Ronsard and the Hellenic Renaissance in France: pt.1. Ronsard and the Grecian lyre
Author: Isidore Silver
Publisher:
Published: 1981
Total Pages: 440
ISBN-13:
DOWNLOAD EBOOKRead and Download eBook Full
Author: Isidore Silver
Publisher:
Published: 1981
Total Pages: 440
ISBN-13:
DOWNLOAD EBOOKAuthor: Isidore Silver
Publisher: Librairie Droz
Published: 1981
Total Pages: 522
ISBN-13: 9782600031912
DOWNLOAD EBOOKAuthor: Isidore Silver
Publisher:
Published: 1985
Total Pages: 456
ISBN-13:
DOWNLOAD EBOOKAuthor: Isidore Silver
Publisher:
Published: 1987
Total Pages: 476
ISBN-13:
DOWNLOAD EBOOKAuthor: Gerald N. Sandy
Publisher: BRILL
Published: 2002
Total Pages: 610
ISBN-13: 9789004119161
DOWNLOAD EBOOKA study of the reception of Greek and Latin culture in France in the 16th and 17th centuries.

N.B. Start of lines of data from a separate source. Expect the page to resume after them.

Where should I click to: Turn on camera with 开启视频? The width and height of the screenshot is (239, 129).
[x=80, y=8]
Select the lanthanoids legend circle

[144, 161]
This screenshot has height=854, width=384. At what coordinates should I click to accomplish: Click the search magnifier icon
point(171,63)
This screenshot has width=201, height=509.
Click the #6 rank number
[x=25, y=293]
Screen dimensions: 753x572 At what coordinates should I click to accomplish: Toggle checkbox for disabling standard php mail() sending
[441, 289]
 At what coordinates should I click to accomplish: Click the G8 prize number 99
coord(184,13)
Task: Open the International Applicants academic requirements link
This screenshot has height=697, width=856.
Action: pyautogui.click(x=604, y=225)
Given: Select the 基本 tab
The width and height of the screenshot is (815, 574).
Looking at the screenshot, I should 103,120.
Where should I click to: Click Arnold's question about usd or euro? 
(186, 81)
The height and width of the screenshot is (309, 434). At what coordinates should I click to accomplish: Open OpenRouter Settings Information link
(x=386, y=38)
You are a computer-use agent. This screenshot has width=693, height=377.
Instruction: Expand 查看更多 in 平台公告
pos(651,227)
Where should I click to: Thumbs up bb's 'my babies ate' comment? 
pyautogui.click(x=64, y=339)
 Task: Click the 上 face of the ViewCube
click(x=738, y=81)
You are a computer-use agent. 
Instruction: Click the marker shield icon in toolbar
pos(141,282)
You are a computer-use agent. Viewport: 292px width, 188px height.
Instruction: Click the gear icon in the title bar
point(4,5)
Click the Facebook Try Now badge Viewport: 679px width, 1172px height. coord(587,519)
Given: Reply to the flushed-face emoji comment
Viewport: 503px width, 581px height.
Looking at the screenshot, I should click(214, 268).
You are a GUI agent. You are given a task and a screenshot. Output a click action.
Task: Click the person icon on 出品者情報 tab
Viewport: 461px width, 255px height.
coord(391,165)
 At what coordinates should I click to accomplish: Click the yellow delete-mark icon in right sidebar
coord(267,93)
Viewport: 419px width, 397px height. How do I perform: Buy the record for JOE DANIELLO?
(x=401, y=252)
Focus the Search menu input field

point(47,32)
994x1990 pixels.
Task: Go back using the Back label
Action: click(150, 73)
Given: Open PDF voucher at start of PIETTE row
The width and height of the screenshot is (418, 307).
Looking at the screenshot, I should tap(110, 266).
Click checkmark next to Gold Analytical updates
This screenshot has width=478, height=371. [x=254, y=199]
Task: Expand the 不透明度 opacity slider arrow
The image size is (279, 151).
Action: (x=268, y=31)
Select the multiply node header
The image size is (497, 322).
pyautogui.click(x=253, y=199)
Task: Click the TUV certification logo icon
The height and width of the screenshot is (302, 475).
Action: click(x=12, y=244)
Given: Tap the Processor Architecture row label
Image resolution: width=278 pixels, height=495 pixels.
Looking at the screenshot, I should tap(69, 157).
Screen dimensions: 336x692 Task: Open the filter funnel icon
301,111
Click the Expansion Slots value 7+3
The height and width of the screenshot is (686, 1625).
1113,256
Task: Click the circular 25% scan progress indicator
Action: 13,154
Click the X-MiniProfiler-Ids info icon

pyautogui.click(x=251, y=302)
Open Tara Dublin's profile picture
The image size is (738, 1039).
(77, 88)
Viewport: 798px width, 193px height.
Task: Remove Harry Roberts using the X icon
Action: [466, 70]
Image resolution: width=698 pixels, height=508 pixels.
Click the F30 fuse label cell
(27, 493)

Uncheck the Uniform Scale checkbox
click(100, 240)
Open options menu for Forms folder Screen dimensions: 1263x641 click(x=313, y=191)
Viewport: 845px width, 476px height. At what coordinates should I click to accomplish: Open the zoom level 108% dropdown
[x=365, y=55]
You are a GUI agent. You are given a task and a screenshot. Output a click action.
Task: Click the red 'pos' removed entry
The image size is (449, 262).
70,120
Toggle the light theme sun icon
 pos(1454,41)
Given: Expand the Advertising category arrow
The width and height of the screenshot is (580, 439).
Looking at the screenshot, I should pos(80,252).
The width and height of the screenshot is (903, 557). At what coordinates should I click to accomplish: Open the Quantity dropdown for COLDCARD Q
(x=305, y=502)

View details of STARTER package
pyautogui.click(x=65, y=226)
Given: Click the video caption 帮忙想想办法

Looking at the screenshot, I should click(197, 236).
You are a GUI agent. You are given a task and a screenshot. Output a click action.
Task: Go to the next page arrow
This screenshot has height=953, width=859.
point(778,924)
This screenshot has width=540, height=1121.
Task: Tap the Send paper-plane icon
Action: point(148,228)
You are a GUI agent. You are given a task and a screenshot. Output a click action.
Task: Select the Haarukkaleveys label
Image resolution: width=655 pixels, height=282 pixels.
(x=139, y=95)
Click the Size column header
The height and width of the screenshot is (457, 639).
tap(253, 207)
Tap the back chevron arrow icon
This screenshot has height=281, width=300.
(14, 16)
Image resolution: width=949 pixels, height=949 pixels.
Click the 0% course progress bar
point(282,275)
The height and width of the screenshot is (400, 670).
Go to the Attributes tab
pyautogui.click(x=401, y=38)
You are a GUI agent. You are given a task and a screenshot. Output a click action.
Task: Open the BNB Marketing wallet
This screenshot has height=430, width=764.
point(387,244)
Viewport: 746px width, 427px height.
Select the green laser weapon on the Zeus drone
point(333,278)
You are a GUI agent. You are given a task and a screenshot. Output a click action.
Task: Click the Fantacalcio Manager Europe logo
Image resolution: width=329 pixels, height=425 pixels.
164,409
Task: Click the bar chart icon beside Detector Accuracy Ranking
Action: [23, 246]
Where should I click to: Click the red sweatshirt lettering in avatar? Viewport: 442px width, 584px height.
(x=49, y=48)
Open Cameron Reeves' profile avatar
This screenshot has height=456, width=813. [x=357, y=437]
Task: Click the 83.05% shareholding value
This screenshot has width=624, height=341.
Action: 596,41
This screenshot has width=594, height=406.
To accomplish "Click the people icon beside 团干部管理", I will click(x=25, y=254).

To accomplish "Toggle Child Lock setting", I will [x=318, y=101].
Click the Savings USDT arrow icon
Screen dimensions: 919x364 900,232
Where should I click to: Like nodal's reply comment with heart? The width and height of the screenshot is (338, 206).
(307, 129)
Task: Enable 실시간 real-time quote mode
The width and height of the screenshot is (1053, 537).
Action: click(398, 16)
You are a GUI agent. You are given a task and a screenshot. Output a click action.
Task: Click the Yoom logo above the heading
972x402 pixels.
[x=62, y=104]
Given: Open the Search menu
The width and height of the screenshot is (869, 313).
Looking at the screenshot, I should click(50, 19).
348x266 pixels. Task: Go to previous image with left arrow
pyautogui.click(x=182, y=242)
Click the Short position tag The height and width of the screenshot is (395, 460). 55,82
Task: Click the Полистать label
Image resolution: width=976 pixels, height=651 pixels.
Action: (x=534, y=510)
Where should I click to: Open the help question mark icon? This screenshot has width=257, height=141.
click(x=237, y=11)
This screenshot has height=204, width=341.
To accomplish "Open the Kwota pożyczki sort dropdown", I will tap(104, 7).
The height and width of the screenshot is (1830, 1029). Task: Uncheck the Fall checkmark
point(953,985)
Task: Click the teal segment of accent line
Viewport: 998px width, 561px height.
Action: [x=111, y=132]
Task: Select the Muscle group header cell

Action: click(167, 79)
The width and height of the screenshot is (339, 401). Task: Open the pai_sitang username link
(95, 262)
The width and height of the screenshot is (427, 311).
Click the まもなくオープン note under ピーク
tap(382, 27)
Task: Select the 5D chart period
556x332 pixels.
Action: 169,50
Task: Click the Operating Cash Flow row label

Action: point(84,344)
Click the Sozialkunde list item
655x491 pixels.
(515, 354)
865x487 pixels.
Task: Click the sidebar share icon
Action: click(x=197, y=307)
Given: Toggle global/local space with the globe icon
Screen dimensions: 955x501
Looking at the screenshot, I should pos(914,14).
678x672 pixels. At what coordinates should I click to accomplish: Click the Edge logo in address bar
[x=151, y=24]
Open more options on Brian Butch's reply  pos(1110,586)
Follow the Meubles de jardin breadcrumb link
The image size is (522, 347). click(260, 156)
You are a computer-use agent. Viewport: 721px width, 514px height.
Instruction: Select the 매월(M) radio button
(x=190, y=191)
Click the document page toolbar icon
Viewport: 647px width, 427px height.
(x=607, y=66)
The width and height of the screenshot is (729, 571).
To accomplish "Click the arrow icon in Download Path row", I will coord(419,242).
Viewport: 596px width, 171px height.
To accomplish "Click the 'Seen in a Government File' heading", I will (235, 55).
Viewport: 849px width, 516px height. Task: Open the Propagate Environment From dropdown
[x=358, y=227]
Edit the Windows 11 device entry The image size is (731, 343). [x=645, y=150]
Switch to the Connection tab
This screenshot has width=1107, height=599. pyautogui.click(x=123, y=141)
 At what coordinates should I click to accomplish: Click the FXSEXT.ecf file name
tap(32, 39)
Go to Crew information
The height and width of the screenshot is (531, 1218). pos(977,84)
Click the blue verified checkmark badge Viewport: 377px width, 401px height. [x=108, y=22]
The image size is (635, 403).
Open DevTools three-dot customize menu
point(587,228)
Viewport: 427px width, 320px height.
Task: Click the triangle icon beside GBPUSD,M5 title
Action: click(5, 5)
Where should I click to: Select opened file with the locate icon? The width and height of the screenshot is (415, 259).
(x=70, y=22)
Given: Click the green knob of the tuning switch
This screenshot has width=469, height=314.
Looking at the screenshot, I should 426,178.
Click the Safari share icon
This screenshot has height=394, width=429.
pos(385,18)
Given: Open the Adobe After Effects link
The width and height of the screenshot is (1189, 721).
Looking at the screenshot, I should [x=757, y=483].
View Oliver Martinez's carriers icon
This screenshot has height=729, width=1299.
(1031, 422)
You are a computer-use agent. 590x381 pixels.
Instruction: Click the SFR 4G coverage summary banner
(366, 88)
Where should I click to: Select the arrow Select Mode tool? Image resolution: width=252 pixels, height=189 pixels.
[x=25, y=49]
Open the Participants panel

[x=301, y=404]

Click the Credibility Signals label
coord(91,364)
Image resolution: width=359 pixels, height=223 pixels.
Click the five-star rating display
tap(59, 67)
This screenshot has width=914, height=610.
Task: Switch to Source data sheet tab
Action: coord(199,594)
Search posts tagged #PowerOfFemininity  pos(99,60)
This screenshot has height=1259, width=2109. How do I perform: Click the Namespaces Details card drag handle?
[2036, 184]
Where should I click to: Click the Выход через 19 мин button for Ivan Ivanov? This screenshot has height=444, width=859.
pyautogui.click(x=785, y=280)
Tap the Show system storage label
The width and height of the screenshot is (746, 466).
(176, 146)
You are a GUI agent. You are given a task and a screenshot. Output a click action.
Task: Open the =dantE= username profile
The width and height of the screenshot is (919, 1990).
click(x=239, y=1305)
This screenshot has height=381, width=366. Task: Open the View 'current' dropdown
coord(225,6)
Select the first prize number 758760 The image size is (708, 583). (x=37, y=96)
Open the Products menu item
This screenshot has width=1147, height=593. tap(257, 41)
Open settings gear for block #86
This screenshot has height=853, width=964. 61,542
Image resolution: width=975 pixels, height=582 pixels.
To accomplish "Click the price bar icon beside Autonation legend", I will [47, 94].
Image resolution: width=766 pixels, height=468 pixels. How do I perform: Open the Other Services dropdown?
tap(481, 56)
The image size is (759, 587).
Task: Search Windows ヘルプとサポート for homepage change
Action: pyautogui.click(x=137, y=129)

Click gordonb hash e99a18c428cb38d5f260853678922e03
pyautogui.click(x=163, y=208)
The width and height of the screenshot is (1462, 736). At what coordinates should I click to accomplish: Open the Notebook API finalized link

There are surveys on topics as diverse as the role of French travellers to classical lands in transforming perceptible reality into narrative textuality, and the influence of ancient law in France.
Author: Ehsan Ahmed
Publisher: Summa Publications, Inc.
Published: 1997
Total Pages: 182
ISBN-13: 9781883479190
DOWNLOAD EBOOKAuthor: Isidore Silver
Publisher:
Published: 1985
Total Pages: 456
ISBN-13:
DOWNLOAD EBOOKAuthor: Nicolas Russell
Publisher: Rutgers University Press
Published: 2011-04-29
Total Pages: 286
ISBN-13: 1644531348
DOWNLOAD EBOOKThis book proposes that in a number of French Renaissance texts, produced in varying contexts and genres, we observe a shift in thinking about memory and forgetting. Focusing on a corpus of texts by Marguerite de Navarre, Pierre de Ronsard, and Michel de Montaigne, it explores several parallel transformations of and challenges to traditional discourses on the human faculty of memory. Throughout Classical Antiquity and the Middle Ages, a number of influential authors described memory as a powerful tool used to engage important human concerns such as spirituality, knowledge, politics, and ethics. This tradition had great esteem for memory and made great efforts to cultivate it in their pedagogical programs. In the early sixteenth century, this attitude toward memory started to be widely questioned. The invention of the printing press and the early stages of the scientific revolution changed the intellectual landscape in ways that would make memory less important in intellectual endeavors. Sixteenth-century writers began to question the reliability and stability of memory. They became wary of this mental faculty, which they portrayed as stubbornly independent, mysterious, unruly, and uncontrollable–an attitude that became the norm in modern Western thought as is illustrated by the works of Descartes, Locke, Freud, Proust, Foucault, and Nora, for example. Writing in this new intellectual landscape, Marguerite de Navarre, Ronsard, and Montaigne describe memory not as a powerful tool of the intellect but rather as an uncontrollable mental faculty that mirrored the uncertainty of human life. Their characterization of memory emerges from an engagement with a number of traditional ideas about memory. Notwithstanding the great many differences in concerns of these writers and in the nature of their texts, they react against or transform their classical and medieval models in similar ways. They focus on memory’s unruly side, the ways that memory functions independently of the will. They associate memory with the fluctuations of the body (the organic soul) rather than the stability of the mind (the intellectual soul). In their descriptions of memory, these authors both reflect and contribute to a modern understanding of and attitude towards this mental faculty. Published by University of Delaware Press. Distributed worldwide by Rutgers University Press.
Author: Isidore Silver
Publisher:
Published: 1969
Total Pages: 280
ISBN-13:
DOWNLOAD EBOOKAuthor: Jeff Kendrick
Publisher: Walter de Gruyter GmbH & Co KG
Published: 2019-09-23
Total Pages: 218
ISBN-13: 1501513516
DOWNLOAD EBOOKPolemic and Literature Surrounding the French Wars of Religion demonstrates that literature and polemic interacted constantly in sixteenth-century France, constructing ideological frameworks that defined the various groups to which individuals belonged and through which they defined their identities. Contributions explore both literary texts (prose, poetry, and theater) and more intentionally polemical texts that fall outside of the traditional literary genres. Engaging the continuous casting and recasting of opposing worldviews, this collection of essays examines literature's use of polemic and polemic's use of literature as seminal intellectual developments stemming from the religious and social turmoil that characterized this period in France.